IMB, Butaro Hospital staff, and caregivers celebrate Christmas with children in the pediatric ward.
Doctors, nurses, parents, staff, and the children in the pediatric ward at Butaro Hospital celebrated Christmas with Christmas carols, dance, treats and gifts, and messages of hope. (Photo gallery at the bottom of the page)
This year, Christmas may not be as usual for 46 children, who are receiving medical treatment for cancer and other illnesses at Partners In Health-supported Butaro District Hospital. But the spirit of Christmas will continue to shine upon them during this festive season.
“We are happy to celebrate the festive season with our children,” says Dr. Louis Mujyuwisha speaking on behalf of the pediatrics medical team. “Many of us are here day and night, Monday through Sunday, and every single day. We share many things together and I can gladly say we have become more like a family. We thank the hospital, Inshuti Mu Buzima and everyone here for thinking about the children.”
Christmas is a special day, especially for children. In Rwanda, it is a moment to come together to exchange presents, share a special meal, followed by hours of playing and joy. Most importantly, it is a time to reflect on the past year, and for children to express their wishes.
A wish for normality
This festive season, Christmas wishes from the children and parents from Butaro Hospital reflect hope of a healthy life and gratitude for healthcare workers, who spent time with them.
'Get well and go back home'
“I wish all the children to feel better. I also wish children who live in the hospital to get well and go back home,” wishes from Byishimo (name changed), 13, who was admitted at Butaro Hospital in April, and currently attends the hospital for treatment once in a while after showing improvement.
'You are not alone'
“To all parents who are caring for their sick children, you are not alone. Do not feel bad or be scared,” a message from Ntegeyimana Theoneste, a parent caring for his four years old child at Butaro Hospital.
“To all parents, be strong. Everything happens for a reason, but stay hopeful and focus on the recovery. To all doctors, thank you for caring for us and keep up your commitment to help those in need.”
Ikitegetse Ranguida, a parent who lives in Mahama refugee camp caring for her 13-year-old daughter at Butaro Hospital.
'I want to walk'
“My wish is to get a prosthesis; I heard that it looks like a normal leg and I want to walk normally again,” says Keza (name changed), 13, whose leg had to be amputated to treat Osteosarcoma, a type of bone cancer that begins in the cells that form bones.

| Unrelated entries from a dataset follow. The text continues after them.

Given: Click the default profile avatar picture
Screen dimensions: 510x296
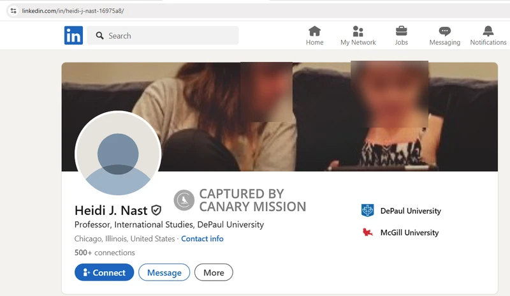Looking at the screenshot, I should tap(118, 154).
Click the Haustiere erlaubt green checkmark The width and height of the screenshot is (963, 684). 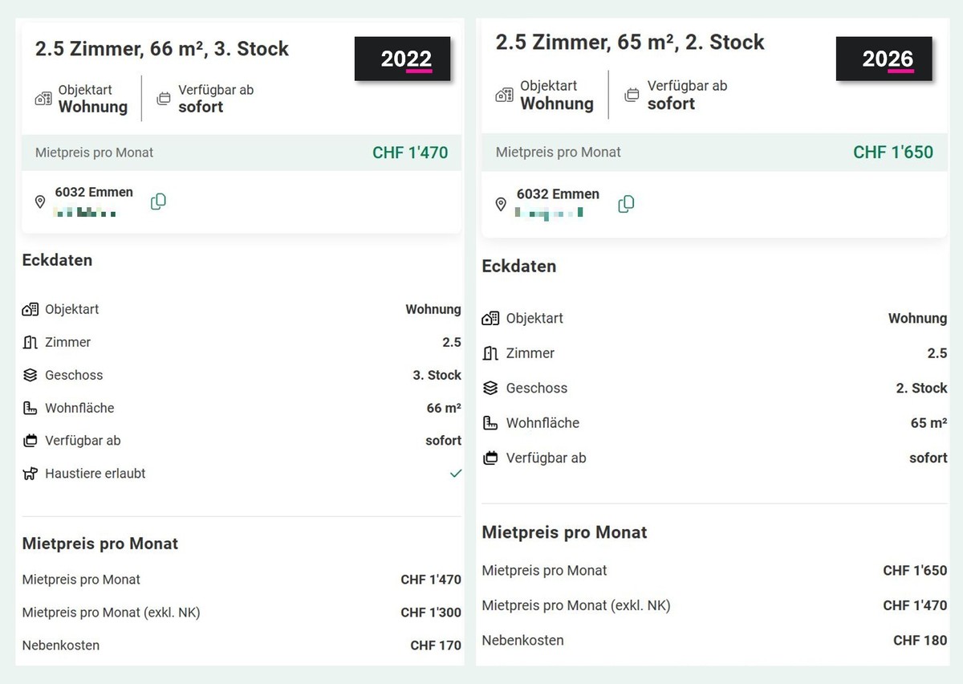click(x=456, y=474)
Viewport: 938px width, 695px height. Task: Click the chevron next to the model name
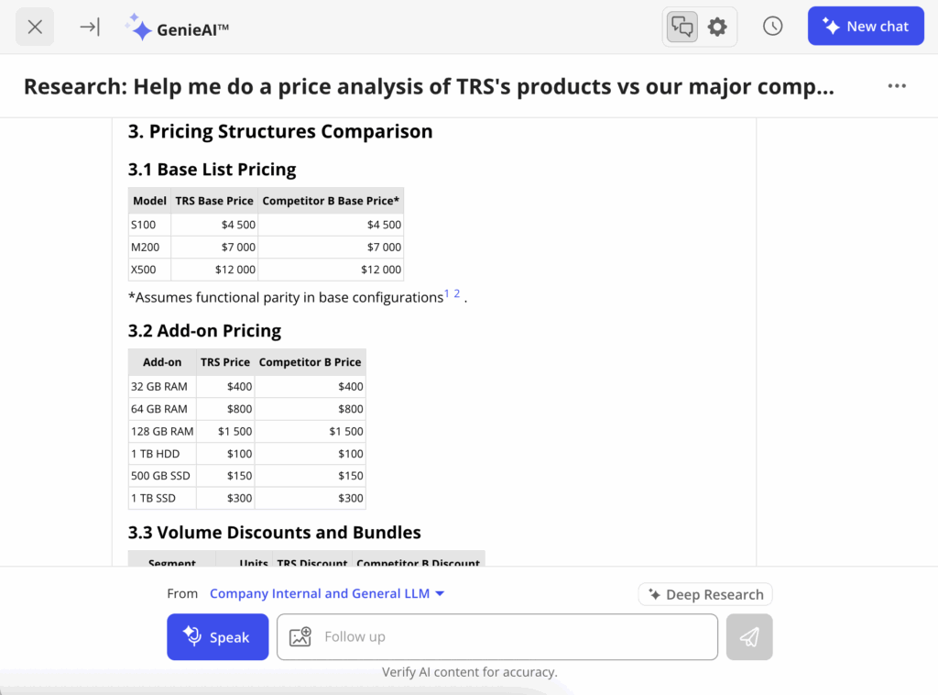pos(440,593)
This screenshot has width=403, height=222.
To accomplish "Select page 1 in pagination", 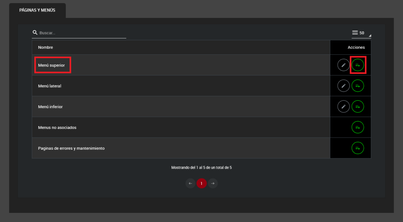I will 202,183.
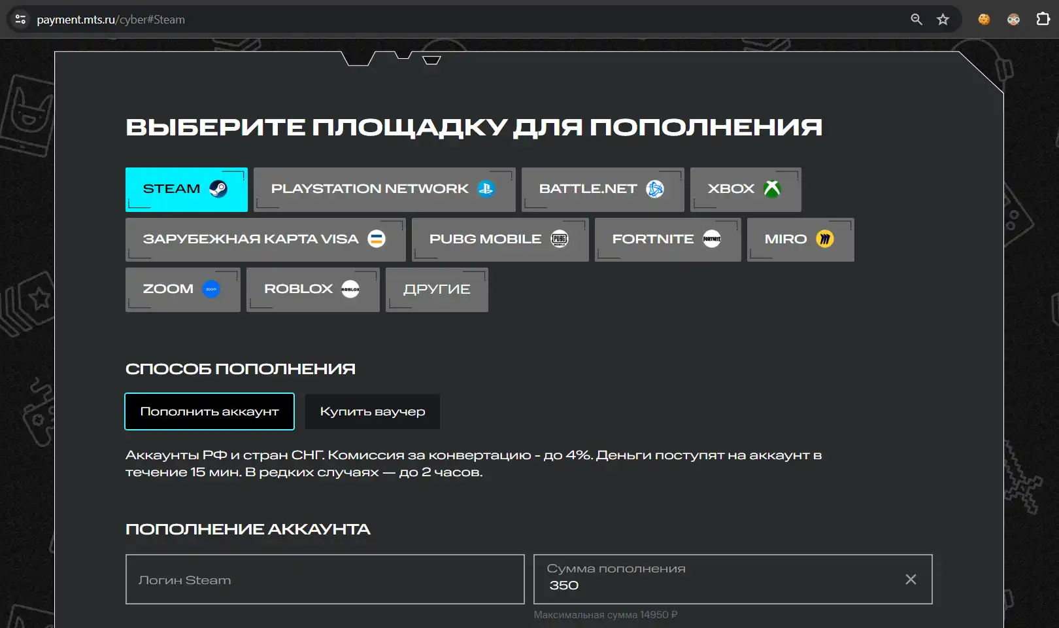Clear the top-up amount with X
The image size is (1059, 628).
tap(911, 580)
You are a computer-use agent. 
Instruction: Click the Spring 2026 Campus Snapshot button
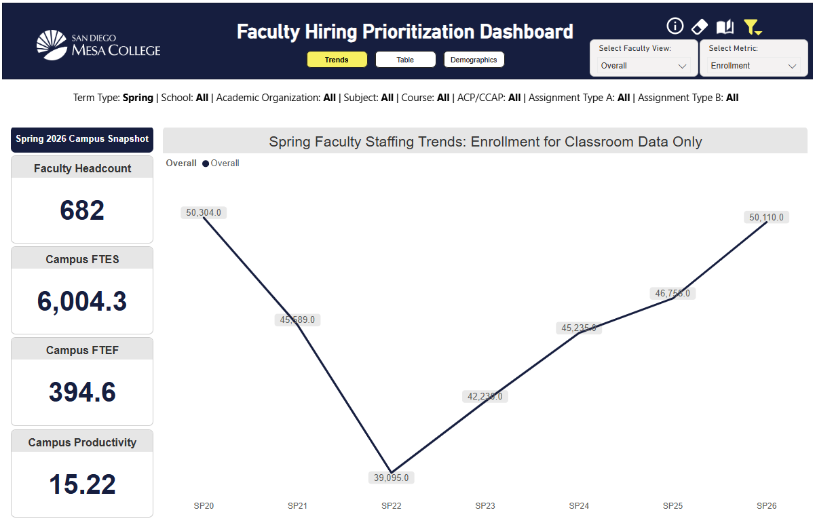pyautogui.click(x=81, y=140)
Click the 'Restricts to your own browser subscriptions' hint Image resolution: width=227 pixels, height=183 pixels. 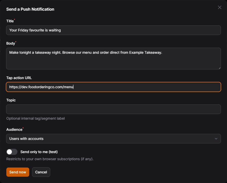(x=50, y=159)
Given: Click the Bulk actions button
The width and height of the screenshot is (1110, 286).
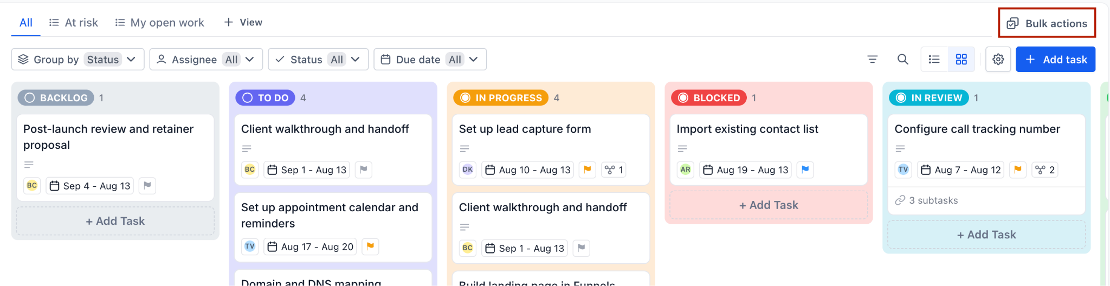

“It is not easy for parents to leave other children and their spouses alone and spend more than five months at the hospital. I ask you to continue to be brave. I also thank Doctors here who receive critically ill patients and make them feel better again,” says Mapendo Sifa, a parent from the Democratic Republic of Congo caring for her 15-year-old nephew at Butaro Hospital.
A message of hope
Dr. Emmanuel Kayitare, the Director General of Butaro Hospital, and Dr. Cyprien Shyirambere, IMB’s Burera District Program Director, expressed their joy by singing for the children and assured them quality medical treatment.
“In partnership with Inshuti Mu Buzima, we promise you that we will get you prostheses you need and answer your wishes,” says Dr. Kayitare.
After sharing a cake and a game of football in front of the pediatric ward, the hospital and Inshuti Mu Buzima staff presented their gifts to the children and their parents, which included cleaning products, school materials, toys, clothes, among others.
“I thank a big team of doctors, nurses, cleaners, social workers, teachers, and everyone involved in the treatment of our children,” says Dr. Shyirambere. “Inshuti Mu Buzima is committed to helping our patients. That is why we are expanding the hospital to create a more conducive space for the children, bring modern equipment like CT scanner and everything needed to treat our patients onsite”.
Each year, an estimated 400,000 children and adolescents of 0-19 years old develop cancer. Between 2012 and 2019, 958 children received cancer treatment at Butaro District Hospital. However, the good news is that most childhood cancers can be cured with different forms of treatment, including surgery and radiotherapy.